| EXERCISE |
Output the line that contains "The height and width of the screenshot is (560, 944).", then every line beneath it through the end of the records, exactly as given and with no other lines.

[Records contained in a dataset]
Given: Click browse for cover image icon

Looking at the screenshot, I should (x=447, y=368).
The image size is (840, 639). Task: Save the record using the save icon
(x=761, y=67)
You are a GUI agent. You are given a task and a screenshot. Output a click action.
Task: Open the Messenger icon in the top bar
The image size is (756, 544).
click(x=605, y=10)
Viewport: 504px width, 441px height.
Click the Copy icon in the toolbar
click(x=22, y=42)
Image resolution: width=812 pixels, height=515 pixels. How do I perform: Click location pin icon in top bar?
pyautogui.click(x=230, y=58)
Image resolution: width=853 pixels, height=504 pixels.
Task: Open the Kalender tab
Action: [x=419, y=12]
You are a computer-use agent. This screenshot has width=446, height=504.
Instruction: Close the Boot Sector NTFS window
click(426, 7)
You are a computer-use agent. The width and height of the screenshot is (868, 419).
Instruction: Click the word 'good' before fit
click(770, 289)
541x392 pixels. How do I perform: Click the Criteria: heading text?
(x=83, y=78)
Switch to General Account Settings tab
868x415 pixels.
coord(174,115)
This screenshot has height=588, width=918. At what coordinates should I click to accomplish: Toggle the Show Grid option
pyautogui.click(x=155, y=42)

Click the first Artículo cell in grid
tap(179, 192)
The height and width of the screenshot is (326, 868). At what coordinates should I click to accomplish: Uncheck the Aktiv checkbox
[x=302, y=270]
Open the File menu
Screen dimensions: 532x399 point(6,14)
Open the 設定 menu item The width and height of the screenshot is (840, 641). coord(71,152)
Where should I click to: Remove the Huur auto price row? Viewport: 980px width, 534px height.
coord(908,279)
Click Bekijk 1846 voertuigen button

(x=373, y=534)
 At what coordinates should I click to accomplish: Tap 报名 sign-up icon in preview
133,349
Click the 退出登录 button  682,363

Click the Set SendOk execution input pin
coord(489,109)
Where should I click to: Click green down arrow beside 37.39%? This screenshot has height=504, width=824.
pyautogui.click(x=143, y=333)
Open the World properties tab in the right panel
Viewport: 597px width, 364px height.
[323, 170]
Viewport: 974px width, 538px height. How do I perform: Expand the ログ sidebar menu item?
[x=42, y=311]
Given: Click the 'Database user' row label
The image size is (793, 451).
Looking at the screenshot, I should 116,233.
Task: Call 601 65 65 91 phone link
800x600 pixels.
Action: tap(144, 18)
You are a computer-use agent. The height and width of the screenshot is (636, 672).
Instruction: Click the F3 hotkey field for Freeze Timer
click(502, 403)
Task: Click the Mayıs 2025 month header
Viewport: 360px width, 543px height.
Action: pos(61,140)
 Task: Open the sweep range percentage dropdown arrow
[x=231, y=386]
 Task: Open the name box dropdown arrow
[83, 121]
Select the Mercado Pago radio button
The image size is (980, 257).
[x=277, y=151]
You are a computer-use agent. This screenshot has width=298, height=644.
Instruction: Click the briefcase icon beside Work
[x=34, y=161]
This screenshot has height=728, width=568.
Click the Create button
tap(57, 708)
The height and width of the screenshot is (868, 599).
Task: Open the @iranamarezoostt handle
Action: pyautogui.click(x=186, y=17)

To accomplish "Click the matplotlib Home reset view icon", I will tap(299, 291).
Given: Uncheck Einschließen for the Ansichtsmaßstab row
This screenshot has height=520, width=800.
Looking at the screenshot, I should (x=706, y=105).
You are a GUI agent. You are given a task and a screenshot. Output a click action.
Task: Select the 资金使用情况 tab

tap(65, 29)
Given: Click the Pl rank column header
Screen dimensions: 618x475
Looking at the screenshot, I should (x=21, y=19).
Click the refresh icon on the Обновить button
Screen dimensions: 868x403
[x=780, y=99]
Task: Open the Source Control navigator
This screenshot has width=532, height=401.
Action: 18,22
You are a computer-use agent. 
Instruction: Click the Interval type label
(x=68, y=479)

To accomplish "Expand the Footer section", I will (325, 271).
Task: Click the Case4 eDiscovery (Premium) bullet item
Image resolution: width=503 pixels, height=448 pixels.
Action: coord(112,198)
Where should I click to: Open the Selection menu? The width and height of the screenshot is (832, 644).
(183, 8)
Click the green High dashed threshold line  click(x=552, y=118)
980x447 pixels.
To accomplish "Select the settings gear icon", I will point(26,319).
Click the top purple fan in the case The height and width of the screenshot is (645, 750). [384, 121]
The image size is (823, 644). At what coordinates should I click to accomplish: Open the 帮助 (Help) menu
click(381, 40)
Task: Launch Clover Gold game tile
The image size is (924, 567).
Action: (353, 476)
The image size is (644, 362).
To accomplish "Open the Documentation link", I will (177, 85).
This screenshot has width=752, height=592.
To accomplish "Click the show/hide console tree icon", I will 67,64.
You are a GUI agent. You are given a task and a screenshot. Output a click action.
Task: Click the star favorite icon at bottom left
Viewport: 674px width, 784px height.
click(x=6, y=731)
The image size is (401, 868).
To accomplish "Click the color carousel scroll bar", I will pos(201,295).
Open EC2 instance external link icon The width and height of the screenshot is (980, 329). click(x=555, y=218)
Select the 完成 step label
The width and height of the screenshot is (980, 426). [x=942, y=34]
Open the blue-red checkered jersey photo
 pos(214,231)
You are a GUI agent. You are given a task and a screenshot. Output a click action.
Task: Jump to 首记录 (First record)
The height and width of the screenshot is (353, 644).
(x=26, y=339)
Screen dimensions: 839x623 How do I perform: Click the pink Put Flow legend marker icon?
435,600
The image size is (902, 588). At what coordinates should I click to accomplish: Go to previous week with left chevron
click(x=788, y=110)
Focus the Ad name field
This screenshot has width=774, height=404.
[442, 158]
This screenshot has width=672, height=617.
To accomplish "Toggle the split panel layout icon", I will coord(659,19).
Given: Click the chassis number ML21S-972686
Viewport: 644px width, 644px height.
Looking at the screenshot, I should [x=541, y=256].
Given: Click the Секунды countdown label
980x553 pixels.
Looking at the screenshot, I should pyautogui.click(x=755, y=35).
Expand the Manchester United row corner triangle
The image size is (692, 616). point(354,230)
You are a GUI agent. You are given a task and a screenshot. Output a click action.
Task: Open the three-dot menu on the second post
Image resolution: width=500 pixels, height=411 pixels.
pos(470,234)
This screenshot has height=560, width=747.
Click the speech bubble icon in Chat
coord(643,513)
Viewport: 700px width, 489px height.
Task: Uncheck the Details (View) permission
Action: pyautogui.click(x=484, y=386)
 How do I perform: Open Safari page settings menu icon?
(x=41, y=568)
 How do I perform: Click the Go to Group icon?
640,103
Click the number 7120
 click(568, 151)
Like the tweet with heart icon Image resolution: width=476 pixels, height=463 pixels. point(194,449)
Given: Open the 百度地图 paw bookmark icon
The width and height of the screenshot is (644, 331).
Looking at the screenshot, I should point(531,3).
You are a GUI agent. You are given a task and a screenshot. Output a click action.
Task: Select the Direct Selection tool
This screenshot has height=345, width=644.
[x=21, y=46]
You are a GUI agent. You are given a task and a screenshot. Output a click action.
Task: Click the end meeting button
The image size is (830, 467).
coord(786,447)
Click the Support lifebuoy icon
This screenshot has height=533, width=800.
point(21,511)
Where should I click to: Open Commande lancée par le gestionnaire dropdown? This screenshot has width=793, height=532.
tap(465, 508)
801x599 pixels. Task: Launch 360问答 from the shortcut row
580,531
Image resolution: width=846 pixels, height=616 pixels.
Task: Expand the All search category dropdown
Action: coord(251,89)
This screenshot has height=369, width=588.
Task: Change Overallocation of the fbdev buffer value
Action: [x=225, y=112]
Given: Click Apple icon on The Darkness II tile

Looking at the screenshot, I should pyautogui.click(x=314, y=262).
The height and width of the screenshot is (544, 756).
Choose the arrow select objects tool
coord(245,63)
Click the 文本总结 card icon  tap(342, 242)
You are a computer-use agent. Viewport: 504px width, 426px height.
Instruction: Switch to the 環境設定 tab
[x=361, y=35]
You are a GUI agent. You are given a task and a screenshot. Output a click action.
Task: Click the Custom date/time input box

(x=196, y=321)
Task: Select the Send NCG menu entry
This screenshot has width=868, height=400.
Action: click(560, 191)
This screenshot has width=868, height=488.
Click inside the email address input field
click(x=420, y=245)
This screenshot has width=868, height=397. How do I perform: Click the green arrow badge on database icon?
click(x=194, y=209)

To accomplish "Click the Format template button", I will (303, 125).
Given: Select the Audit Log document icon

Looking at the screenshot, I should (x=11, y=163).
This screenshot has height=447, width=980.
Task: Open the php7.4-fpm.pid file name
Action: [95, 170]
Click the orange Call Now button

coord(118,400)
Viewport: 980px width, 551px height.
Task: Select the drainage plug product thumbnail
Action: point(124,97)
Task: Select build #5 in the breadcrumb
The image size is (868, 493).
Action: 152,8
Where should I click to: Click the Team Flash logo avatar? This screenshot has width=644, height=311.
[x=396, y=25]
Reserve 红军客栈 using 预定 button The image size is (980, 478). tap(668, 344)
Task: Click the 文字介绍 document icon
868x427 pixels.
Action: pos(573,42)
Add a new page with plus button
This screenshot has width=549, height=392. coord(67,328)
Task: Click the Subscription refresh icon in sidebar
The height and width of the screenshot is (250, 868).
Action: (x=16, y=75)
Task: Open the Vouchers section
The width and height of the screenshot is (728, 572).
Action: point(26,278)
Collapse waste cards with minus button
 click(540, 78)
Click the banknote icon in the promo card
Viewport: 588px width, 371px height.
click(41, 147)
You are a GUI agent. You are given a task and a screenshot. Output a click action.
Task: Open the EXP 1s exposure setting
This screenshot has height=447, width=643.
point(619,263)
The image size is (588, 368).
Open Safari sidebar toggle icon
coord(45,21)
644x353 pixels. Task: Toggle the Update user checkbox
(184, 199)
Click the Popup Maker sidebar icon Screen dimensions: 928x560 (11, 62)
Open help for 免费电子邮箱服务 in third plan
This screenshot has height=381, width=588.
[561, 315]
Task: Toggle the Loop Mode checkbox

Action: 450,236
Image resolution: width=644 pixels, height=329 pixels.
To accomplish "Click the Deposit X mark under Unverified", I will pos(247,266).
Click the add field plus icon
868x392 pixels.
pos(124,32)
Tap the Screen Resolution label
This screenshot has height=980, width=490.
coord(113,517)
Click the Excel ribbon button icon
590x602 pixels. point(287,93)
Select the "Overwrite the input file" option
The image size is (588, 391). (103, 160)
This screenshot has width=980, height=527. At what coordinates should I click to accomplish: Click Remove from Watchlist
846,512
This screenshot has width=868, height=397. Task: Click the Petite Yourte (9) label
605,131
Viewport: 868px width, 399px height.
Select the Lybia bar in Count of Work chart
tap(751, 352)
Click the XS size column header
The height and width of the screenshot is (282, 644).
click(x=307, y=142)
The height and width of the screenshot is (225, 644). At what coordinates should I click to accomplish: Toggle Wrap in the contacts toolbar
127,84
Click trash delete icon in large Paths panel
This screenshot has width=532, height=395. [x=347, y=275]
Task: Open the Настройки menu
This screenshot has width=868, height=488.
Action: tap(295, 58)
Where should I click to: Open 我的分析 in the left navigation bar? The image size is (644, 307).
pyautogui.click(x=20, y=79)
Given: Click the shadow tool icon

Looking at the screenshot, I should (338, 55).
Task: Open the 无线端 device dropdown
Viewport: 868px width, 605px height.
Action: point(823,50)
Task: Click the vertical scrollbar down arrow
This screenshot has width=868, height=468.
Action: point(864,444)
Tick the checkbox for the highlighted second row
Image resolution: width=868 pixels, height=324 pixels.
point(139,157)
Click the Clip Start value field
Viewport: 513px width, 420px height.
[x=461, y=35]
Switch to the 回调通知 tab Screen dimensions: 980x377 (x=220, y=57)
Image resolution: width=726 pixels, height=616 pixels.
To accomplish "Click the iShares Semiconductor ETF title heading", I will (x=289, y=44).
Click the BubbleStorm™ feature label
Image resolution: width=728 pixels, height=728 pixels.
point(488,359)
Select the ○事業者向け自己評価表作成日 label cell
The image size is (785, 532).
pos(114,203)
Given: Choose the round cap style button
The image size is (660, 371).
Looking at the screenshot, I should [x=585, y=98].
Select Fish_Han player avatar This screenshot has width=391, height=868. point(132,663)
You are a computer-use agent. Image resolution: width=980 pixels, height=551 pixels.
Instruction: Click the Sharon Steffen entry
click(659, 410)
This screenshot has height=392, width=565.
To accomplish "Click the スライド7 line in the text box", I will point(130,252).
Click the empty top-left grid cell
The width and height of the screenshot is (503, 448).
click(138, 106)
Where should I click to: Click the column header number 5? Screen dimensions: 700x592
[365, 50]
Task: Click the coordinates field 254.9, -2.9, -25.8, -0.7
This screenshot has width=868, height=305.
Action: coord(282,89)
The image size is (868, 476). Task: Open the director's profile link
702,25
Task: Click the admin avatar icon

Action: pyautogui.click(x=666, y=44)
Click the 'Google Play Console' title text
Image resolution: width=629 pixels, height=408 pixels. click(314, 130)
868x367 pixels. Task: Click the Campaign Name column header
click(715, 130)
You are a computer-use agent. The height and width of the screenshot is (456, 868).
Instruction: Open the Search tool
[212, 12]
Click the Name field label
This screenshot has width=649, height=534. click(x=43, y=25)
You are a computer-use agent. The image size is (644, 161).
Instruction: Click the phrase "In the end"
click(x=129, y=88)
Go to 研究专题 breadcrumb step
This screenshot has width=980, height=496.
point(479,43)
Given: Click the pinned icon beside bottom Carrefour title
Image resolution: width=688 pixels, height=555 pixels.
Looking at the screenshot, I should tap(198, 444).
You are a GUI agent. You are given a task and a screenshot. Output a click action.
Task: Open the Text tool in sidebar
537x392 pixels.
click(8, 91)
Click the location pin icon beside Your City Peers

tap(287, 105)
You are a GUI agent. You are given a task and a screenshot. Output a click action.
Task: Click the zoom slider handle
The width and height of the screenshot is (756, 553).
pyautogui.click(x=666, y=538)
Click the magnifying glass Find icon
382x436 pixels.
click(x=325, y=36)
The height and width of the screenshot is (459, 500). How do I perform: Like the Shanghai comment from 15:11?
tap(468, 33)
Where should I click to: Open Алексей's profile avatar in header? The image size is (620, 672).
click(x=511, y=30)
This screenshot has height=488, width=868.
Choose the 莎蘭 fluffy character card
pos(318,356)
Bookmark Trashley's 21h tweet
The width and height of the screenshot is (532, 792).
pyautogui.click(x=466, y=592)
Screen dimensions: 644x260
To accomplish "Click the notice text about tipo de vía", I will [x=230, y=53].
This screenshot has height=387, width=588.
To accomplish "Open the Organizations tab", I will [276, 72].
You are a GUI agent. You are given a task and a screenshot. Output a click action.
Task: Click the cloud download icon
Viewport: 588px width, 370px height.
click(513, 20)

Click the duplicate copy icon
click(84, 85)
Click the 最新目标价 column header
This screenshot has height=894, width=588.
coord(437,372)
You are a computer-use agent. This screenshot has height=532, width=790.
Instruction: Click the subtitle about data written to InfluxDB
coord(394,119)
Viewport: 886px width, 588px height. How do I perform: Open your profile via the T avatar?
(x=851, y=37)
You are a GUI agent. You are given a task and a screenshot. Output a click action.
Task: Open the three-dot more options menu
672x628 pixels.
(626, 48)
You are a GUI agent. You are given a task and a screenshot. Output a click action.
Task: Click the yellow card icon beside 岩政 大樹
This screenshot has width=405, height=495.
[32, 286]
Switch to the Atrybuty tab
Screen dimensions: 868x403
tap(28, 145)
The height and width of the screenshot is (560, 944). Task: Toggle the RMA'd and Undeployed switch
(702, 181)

| ANSWER TO THIS TASK |
The height and width of the screenshot is (560, 944). Task: Toggle the RMA'd and Undeployed switch
(702, 181)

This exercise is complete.